I'm not saying that films don't give an enormous amount of pleasure to an enormous amount of people. Who hasn't watched a classic on the big screen and sighed with relief that one more heavy tome doesn't need to be ploughed through with actual reading? (I'm thinking War And Peace, all of Jane Austen, and most of Shakespeare.)
On the other hand, what if there were no cinema? Think about that one while I add: what if there were no medicine, technology, law and order (not the tv programme, the real thing)? What if there were no teachers? Because in the end it all comes down to teachers really.
The other day I came across the quote above and went looking for more information.
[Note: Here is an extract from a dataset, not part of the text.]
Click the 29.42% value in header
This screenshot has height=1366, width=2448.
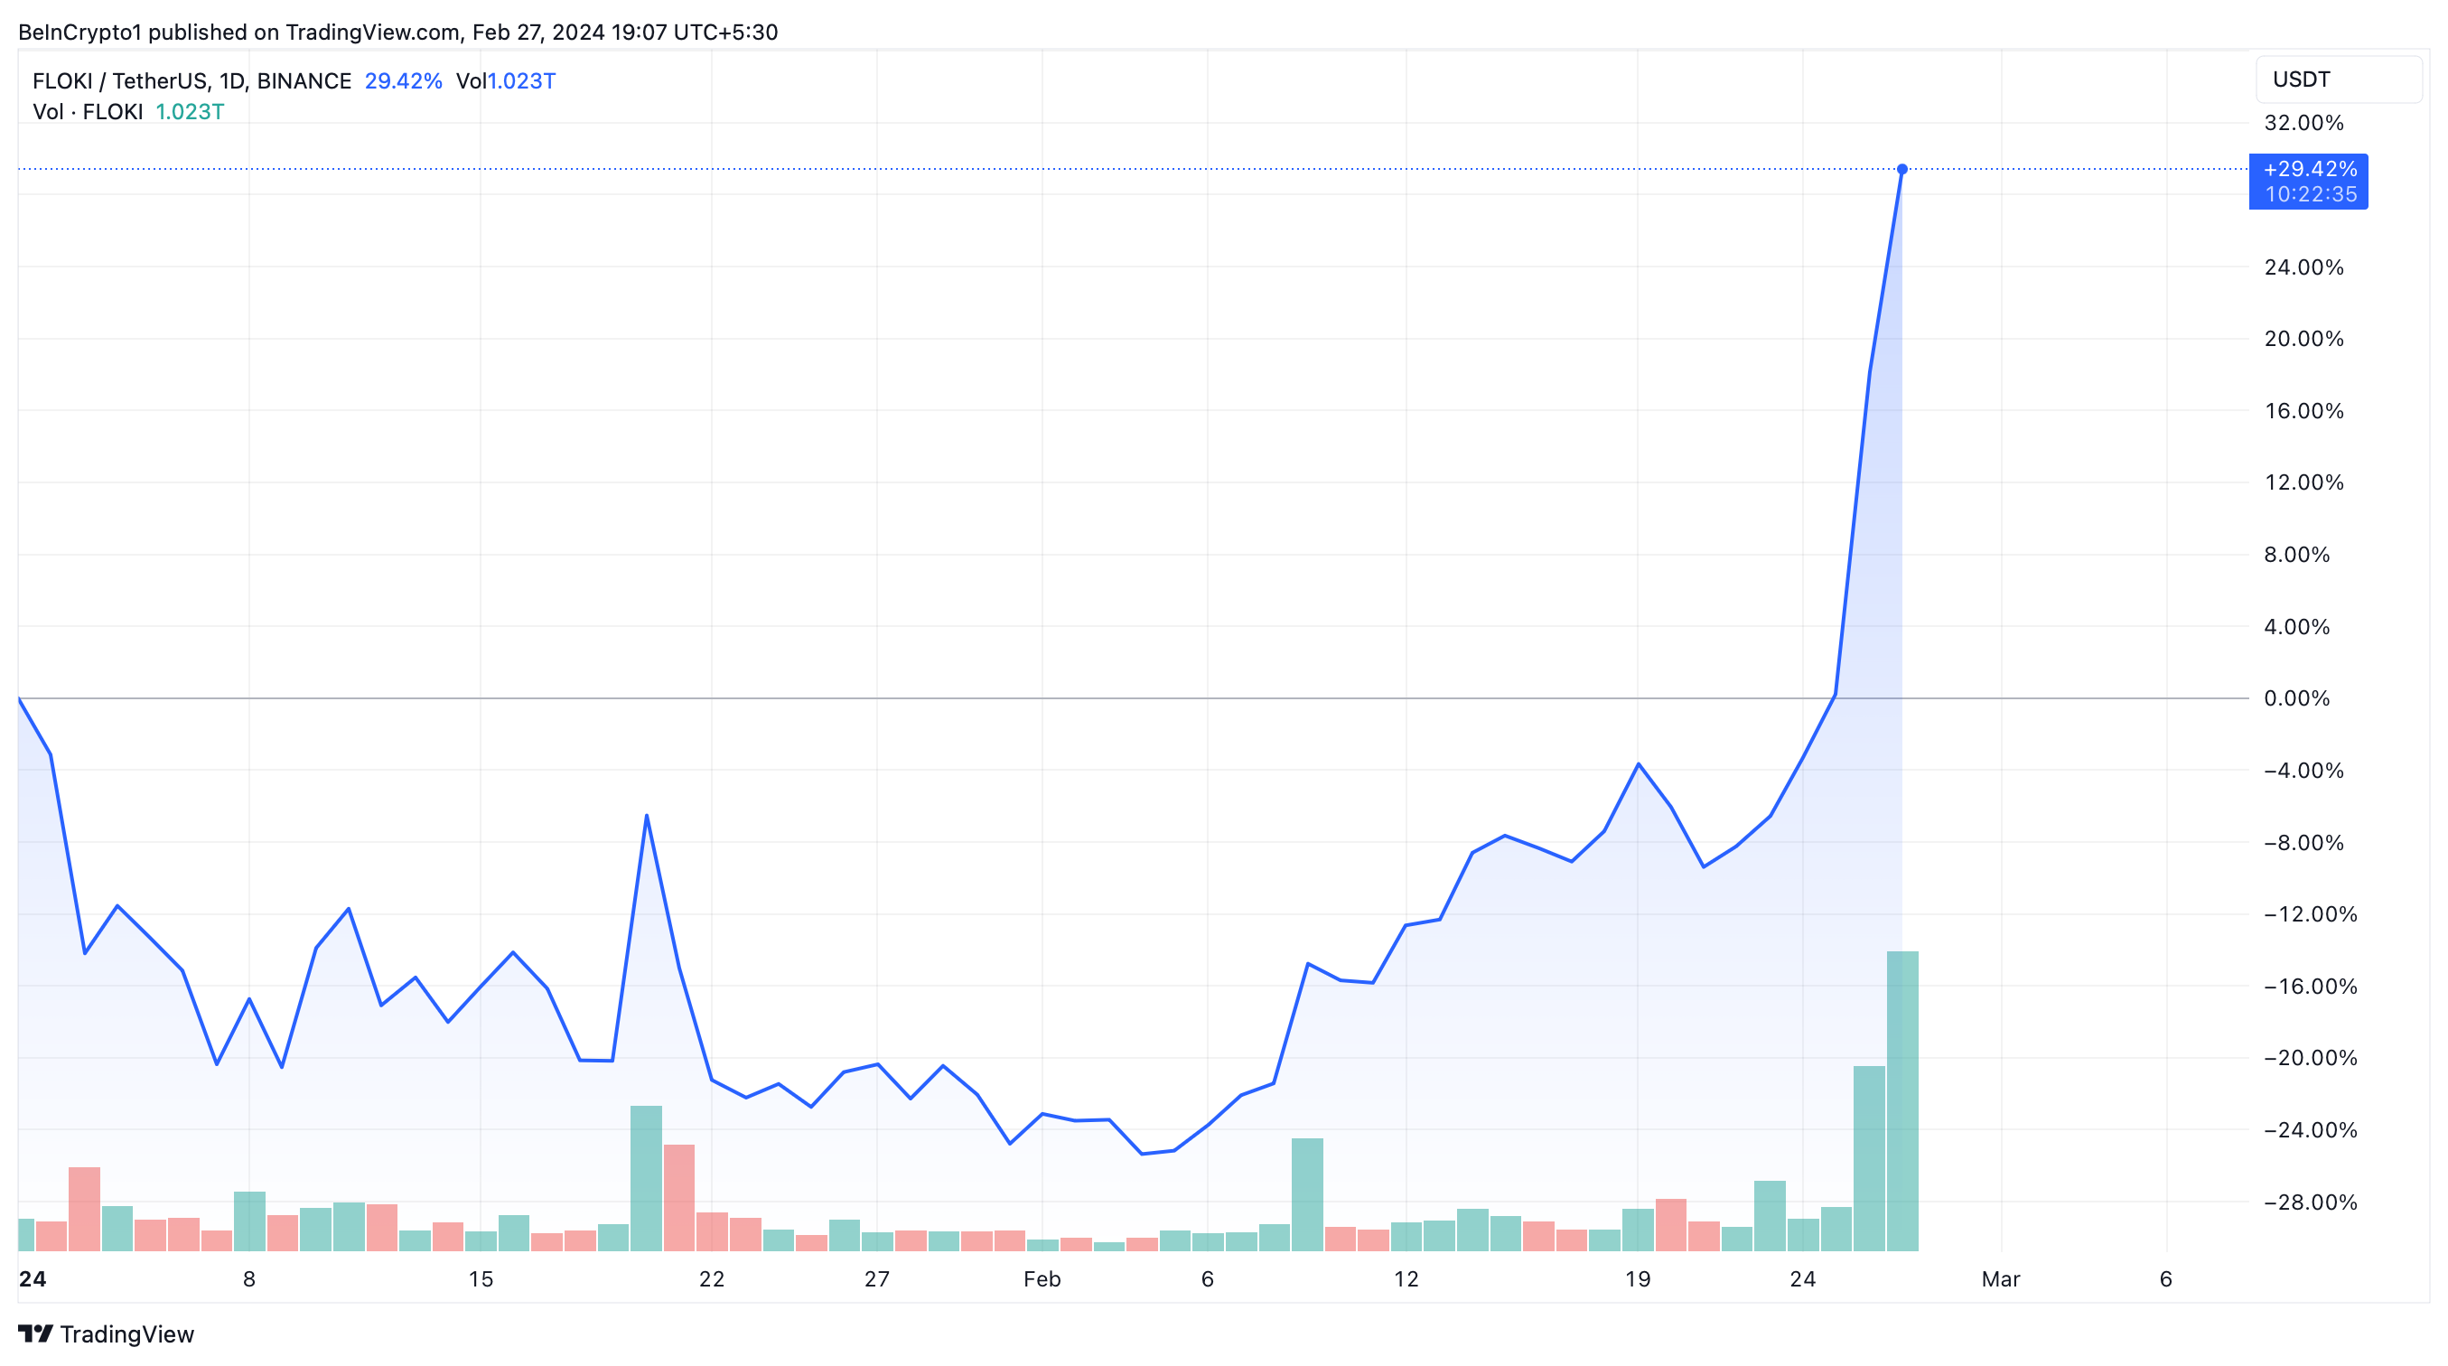[x=403, y=81]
I found it here. Real Teachers' Awards. In an industry without millions of dollars to spare and in which the clothing is practical out of necessity. In this industry the little egos of the 'clients' are put centre stage while the teacher stands back and lets them shine. And when their little egos become big egos it's often because of the teachers and the teachers still stand back and let their students shine. Lowell Milken recognises that it all comes down to the teachers.
By pure coincidence, this morning I read this blog post about Fantastic Miss T. Then I went to grade some papers from my online students and one of them had chosen this article about Jennifer Rosenbaum to appraise. Another submitted this one about Vanessa Muller.
Where are their red carpets? Where are the champagne parties for the teachers who change children's lives in ways that no film can ever do, however big the screen? Check out the Milken Educator Awards in the US and The TES Schools Awards in the UK.
Disclaimer: I have never met Lowell Milken but he is now on my list of the four people (living or deceased) I would most like to have dinner with.